Vom Harz ins Geiseltal

Midewa baut Trinkwasserleitung von Schafstädt nach Langeneichstädt

Die Midewa baut seit Mittwoch eine rund 3,9 Kilometer lange Verbindungsleitung für Trinkwasser von Schafstädt nach Langeneichstädt.

Von Von Diana Dünschel
Midewa-Geschäftsführer Uwe Störzner (Mitte) überließ Müchelns Bürgermeister Andreas Marggraf den symbolischen ersten Spatenstich der neuen Leitung, der hier mit dem Bagger erfolgte. Langeneichstädts Ortsbürgermeister Lutz Kloss (r.) hielt das Ereignis im Foto fest.
Midewa-Geschäftsführer Uwe Störzner (Mitte) überließ Müchelns Bürgermeister Andreas Marggraf den symbolischen ersten Spatenstich der neuen Leitung, der hier mit dem Bagger erfolgte. Langeneichstädts Ortsbürgermeister Lutz Kloss (r.) hielt das Ereignis im Foto fest. (Foto: Diana Dünschel)

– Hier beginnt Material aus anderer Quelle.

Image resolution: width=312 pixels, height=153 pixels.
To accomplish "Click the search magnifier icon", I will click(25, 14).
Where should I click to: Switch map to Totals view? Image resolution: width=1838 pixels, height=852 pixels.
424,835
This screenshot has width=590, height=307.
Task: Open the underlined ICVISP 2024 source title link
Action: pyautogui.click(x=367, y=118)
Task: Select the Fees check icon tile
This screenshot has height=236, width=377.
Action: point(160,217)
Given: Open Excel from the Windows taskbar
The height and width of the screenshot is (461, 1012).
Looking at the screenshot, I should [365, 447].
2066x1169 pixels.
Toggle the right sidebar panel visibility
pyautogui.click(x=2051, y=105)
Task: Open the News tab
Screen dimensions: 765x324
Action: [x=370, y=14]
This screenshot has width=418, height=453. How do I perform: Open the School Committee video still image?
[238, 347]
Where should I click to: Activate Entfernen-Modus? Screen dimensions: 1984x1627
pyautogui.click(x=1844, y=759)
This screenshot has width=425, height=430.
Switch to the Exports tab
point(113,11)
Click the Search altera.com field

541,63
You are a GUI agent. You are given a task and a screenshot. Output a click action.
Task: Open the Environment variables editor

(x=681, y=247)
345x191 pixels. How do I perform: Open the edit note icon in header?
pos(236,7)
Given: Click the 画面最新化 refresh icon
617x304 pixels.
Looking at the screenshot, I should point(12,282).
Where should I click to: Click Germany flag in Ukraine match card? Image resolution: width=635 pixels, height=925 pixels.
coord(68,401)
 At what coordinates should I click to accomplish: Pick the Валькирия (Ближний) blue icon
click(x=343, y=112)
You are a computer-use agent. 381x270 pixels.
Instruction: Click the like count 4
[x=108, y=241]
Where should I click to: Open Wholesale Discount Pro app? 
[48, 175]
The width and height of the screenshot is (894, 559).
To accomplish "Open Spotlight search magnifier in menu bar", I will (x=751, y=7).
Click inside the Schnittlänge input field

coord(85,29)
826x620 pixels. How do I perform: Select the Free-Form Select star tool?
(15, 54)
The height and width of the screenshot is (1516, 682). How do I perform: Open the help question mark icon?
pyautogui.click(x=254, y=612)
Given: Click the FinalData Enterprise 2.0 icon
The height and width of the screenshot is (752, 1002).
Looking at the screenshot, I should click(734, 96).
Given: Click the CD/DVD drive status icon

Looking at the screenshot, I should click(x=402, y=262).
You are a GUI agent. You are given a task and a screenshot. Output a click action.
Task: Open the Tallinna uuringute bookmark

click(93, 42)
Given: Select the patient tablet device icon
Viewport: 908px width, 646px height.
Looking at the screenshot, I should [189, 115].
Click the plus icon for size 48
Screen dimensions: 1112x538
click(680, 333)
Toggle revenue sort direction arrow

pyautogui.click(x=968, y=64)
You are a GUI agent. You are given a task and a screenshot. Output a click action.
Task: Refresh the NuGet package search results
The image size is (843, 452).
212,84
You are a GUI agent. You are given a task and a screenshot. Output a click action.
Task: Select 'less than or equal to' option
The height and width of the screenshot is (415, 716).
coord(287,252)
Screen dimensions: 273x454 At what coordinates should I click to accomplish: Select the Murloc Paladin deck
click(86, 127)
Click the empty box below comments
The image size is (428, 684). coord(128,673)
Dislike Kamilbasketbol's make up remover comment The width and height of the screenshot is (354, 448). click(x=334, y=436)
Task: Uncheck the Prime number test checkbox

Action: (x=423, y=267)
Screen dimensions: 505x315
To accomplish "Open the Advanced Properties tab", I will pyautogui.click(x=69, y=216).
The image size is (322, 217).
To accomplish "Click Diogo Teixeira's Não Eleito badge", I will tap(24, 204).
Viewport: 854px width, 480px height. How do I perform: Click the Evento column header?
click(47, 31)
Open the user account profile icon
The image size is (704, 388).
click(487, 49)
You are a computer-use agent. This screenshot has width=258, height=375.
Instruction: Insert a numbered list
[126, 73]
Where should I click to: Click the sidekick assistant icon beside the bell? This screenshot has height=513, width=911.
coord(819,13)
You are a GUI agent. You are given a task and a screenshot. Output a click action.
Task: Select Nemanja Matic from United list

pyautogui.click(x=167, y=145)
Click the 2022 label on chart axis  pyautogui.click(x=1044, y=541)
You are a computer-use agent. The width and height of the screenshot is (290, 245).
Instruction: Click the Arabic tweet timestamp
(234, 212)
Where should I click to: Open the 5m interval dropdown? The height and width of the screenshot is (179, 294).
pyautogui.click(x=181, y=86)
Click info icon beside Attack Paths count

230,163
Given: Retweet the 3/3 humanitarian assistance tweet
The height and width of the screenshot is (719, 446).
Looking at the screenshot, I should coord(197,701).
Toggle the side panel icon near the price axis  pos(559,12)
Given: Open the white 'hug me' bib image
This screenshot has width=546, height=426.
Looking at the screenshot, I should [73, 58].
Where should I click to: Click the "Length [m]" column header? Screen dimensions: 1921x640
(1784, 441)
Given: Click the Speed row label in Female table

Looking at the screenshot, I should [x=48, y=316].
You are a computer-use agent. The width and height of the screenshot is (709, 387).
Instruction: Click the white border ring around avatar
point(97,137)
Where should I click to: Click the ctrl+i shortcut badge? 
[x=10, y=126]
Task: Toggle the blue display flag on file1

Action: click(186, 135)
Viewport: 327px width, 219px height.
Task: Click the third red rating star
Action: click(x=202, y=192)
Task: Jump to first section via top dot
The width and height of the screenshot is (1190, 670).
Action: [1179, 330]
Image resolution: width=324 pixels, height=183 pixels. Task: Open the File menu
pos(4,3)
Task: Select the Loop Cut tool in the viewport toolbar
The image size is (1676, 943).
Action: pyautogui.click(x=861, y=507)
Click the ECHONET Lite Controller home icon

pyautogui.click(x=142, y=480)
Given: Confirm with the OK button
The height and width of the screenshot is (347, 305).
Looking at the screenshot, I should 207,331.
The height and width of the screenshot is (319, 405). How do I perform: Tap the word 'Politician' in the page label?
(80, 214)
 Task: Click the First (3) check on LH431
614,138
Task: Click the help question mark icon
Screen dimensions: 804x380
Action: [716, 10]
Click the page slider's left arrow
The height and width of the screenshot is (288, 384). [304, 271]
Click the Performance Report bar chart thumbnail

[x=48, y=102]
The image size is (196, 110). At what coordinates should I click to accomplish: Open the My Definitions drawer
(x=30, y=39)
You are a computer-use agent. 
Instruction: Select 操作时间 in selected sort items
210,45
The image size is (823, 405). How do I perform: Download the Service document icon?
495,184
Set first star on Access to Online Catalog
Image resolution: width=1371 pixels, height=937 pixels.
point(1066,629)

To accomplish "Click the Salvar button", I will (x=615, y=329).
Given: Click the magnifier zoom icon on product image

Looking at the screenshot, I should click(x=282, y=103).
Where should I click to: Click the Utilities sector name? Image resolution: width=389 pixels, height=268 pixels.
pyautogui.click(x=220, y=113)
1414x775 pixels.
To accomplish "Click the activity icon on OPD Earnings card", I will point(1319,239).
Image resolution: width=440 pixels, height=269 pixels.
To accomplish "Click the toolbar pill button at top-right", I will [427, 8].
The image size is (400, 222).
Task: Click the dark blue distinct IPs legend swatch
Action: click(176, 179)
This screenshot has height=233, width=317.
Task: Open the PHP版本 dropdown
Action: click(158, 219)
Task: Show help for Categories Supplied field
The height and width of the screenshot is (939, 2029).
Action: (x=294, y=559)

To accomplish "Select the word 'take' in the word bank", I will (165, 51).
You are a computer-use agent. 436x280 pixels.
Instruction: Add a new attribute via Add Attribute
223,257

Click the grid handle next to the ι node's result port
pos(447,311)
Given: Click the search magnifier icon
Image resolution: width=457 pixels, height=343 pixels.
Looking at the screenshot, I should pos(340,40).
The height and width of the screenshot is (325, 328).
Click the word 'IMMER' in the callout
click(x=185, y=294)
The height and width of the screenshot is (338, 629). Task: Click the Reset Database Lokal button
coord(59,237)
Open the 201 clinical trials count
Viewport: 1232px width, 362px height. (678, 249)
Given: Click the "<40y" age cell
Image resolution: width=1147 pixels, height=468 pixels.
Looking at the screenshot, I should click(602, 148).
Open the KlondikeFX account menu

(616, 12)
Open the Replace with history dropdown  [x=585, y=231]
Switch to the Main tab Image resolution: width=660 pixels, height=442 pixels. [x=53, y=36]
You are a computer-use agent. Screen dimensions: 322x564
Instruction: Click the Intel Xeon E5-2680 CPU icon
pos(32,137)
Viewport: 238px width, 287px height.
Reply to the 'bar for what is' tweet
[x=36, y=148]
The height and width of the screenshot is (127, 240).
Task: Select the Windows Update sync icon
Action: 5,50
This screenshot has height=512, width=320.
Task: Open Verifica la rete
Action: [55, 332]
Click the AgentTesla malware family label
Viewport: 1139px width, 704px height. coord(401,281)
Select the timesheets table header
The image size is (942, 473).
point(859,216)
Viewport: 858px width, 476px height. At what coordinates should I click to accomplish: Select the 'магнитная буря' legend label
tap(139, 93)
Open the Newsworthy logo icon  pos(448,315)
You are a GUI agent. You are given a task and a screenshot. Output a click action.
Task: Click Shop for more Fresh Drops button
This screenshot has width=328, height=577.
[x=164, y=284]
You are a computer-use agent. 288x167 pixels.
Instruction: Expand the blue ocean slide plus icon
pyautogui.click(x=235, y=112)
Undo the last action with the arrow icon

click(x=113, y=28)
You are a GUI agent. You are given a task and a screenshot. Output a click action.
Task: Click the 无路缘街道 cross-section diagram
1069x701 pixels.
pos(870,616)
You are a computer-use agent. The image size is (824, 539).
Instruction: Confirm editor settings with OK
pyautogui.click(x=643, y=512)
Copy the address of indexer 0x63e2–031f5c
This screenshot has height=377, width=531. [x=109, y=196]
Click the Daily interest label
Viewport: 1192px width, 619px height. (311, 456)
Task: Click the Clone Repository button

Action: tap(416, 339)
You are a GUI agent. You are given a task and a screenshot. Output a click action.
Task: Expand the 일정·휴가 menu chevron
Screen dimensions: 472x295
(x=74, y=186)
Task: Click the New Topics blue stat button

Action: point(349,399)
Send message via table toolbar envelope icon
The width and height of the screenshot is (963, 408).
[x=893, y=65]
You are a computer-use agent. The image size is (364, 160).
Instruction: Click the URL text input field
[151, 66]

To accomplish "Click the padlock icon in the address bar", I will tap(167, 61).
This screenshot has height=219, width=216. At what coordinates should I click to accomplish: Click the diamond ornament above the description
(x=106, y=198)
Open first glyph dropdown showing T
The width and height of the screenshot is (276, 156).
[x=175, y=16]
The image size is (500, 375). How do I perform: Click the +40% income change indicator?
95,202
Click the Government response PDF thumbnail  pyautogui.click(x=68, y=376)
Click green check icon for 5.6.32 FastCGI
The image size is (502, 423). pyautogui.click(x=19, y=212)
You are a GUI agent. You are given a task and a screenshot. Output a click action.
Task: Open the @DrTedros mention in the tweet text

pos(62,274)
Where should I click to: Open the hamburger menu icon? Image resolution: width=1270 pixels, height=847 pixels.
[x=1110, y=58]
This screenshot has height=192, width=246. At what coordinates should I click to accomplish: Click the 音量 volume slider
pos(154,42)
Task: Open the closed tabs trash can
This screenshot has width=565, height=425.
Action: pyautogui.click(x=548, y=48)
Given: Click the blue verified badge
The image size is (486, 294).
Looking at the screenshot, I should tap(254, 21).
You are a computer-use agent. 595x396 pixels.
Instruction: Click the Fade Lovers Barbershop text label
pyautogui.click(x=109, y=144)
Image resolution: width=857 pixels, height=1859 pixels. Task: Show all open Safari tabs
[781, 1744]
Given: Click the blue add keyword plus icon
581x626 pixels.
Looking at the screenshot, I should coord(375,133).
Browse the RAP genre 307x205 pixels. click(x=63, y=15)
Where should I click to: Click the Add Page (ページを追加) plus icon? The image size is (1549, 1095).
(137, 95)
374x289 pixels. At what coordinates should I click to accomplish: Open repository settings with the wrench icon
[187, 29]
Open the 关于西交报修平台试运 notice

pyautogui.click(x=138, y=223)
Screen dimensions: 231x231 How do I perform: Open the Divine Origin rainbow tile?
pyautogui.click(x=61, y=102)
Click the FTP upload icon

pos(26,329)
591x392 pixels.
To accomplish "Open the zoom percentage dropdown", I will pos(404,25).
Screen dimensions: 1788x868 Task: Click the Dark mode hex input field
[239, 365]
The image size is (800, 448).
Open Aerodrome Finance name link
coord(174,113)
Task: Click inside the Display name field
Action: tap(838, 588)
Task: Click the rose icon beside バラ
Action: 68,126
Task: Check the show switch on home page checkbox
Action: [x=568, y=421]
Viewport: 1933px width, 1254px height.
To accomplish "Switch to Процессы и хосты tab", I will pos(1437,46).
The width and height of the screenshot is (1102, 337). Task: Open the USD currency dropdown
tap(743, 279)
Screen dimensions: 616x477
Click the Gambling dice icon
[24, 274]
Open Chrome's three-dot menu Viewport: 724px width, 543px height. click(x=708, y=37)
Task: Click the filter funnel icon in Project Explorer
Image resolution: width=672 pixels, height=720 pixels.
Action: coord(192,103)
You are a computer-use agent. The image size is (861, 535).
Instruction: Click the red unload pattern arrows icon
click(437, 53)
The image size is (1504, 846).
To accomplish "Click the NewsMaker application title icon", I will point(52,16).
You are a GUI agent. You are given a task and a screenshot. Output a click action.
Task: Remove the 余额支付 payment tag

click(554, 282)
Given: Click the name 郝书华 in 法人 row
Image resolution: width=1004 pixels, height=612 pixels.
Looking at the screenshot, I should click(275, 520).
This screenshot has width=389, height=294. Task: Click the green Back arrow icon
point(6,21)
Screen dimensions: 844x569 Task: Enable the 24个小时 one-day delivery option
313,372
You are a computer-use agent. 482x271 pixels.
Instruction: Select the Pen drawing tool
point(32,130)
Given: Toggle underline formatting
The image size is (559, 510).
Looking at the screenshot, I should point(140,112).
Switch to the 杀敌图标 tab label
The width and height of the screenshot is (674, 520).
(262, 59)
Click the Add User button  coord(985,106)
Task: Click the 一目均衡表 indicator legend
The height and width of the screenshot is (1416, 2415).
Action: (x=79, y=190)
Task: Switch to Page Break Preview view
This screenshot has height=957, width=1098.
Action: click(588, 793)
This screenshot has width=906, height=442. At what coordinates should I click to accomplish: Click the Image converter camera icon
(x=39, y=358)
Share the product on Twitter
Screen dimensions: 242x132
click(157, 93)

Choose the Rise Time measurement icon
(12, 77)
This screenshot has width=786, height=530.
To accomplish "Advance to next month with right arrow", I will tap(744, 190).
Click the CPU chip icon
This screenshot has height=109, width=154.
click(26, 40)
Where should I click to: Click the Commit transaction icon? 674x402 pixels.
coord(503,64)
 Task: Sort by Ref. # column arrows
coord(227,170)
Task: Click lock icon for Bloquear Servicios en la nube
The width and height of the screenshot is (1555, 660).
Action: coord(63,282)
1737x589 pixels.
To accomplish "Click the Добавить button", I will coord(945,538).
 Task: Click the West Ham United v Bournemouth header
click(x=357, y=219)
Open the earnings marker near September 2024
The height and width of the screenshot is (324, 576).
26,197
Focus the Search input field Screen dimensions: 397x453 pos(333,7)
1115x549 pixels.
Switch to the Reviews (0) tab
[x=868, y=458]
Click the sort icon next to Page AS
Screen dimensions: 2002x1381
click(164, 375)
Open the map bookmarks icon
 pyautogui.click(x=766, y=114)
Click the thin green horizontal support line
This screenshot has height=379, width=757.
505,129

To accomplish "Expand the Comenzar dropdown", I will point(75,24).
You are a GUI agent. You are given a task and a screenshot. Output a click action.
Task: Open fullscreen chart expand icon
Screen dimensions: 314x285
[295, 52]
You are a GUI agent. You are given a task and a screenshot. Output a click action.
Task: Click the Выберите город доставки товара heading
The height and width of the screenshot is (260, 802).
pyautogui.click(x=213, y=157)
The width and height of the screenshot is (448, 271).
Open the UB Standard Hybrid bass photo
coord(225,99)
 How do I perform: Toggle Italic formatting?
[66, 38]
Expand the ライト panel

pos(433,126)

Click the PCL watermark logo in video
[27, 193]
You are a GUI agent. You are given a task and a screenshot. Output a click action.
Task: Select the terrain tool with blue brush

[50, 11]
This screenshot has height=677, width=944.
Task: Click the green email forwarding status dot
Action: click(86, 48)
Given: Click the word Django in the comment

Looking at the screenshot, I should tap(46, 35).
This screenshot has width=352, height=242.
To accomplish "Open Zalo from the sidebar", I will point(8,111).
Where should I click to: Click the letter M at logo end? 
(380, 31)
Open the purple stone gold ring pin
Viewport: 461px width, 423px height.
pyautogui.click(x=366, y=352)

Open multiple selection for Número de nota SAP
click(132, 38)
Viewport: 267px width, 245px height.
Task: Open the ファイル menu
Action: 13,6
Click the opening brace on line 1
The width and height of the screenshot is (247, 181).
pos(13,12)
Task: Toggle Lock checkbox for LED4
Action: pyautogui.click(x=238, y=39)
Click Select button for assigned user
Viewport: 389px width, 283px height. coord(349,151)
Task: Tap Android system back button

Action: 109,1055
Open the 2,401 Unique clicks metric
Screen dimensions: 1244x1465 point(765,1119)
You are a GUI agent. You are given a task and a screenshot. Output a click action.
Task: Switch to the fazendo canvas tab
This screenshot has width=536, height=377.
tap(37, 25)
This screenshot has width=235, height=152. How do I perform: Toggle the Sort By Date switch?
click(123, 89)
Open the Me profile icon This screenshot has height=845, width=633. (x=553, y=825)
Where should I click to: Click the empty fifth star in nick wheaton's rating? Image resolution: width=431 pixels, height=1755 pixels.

Schafstädt/MZ - Zwischen Altweidenbach und Schafstädt fand Mittwoch der symbolische erste Spatenstich für den Bau einer neuen Verbindungsleitung für Trinkwasser der Midewa Wasserversorgungsgesellschaft in Mitteldeutschland mbH statt. Sie führt künftig über 3,9 Kilometer nach Langeneichstädt. Dort und in Wünsch sollen die Einwohner ab Herbst mit weichem Fernwasser aus dem Harz versorgt werden, so das Ziel. Investiert werden dafür 460.000 Euro.

Midewa-Geschäftsführer Uwe Störzner sprach von einer zukunftsweisenden Maßnahme, die für gute Wasserqualität und Versorgungssicherheit in den beiden Ortsteilen der Stadt Mücheln sorge. Er erinnerte an den Verhandlungsbeginn 2019, an die Bürgerveranstaltungen und die positive Entscheidung des Stadtrates. Nachdem mit den vielen Grundstücksbesitzern der Flurstücke gesprochen wurde und alle Belange des Naturschutzes geklärt sind, könne nun gestartet werden.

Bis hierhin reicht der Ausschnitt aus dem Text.